Sunday, March 7, 2021

African states vow to tackle Neglected Tropical Diseases

African heads of medical doctors from across the continent poured into Gaborone this week to chart the way forward on Neglected Tropical Diseases (NTDs)currently ravaging the Sub-Saharan African countries.

While river blindness, elephantiasis, leprosy, intestinal worms, blood in urine and blinding trachoma are preventable the diseases continue to take precious lives of African inhabitant including Botswana.

Acting World Health Organisation Representative, Dr Tebogo Madidimalo put the blame on government policy makers, the donor community and even the victims themselves- all of whom focused on the high profile diseases at the expense of others.

“However with the increasing global attention we are seeing policies and resolutions at global and continental levels,” Madidimalo said at a press conference following a three day consultative meeting at Gaborone Sun Hotel.

He said even though the diseases have been around since time immemorial and have proved easy to contain, river blindness, leprosy and elephantiasis amongst others surprisingly continue to cause havoc in the same manner as high profile diseases like malaria.

But a delegation of medical practitioners including advisors and facilitators from over 17 African states including Botswana vowed to make the diseases a thing of the past.

“The fantastic thing about these diseases is that they are easy to get rid of especially in Botswana,” noted Regional Advisor for NTD’s Dr Adiele Onyeze, emphasing the importance of all governments and stakeholders to own the initiative to eradicate the diseases by the year 2020.
Despite Botswana being largely free from these diseases, some isolated cases could be detected in some parts of the country.

“There are reported cases of neglected tropical diseases in Botswana in particular leprosy, intestinal worms, trachoma and blood in urine. Annually the country reports an average of 6 new cases of leprosy which is mainly concentrated in north-western part of the country,” indicated Ndibo Monyatsi, an official from the Ministry of Health.

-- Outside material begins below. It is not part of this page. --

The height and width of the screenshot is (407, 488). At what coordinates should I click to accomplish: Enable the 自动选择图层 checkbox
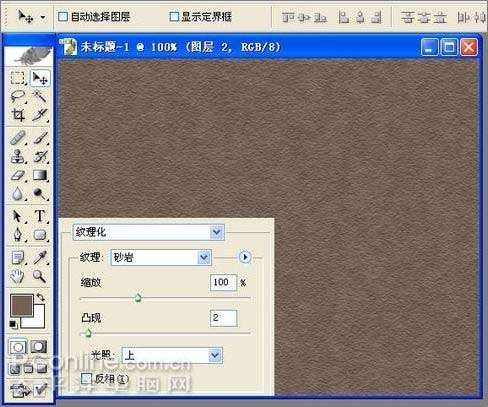pyautogui.click(x=63, y=16)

The figure however falls below the World Health Organisation threshold of 1 case in 1000,000 population, suggesting that Botswana may not have a huge burden of NTD’s.

East, West and Central African countries are hard-hit by the diseases as a result of environmental, geographical dimensions and glaring poverty, a situation which calls for concerted efforts of all governments and stakeholders.

“NTD’s are like neglected children and continue to cause damage unnoticed. The diseases call for concerted efforts… to work together as governments and communities for the accomplishment of our mission as stipulated by WHO for a free NTD’s by 2020,” Onyeze concluded.

The conference included African states from Mauritius, South Sudan and Madagascar amongst other participants.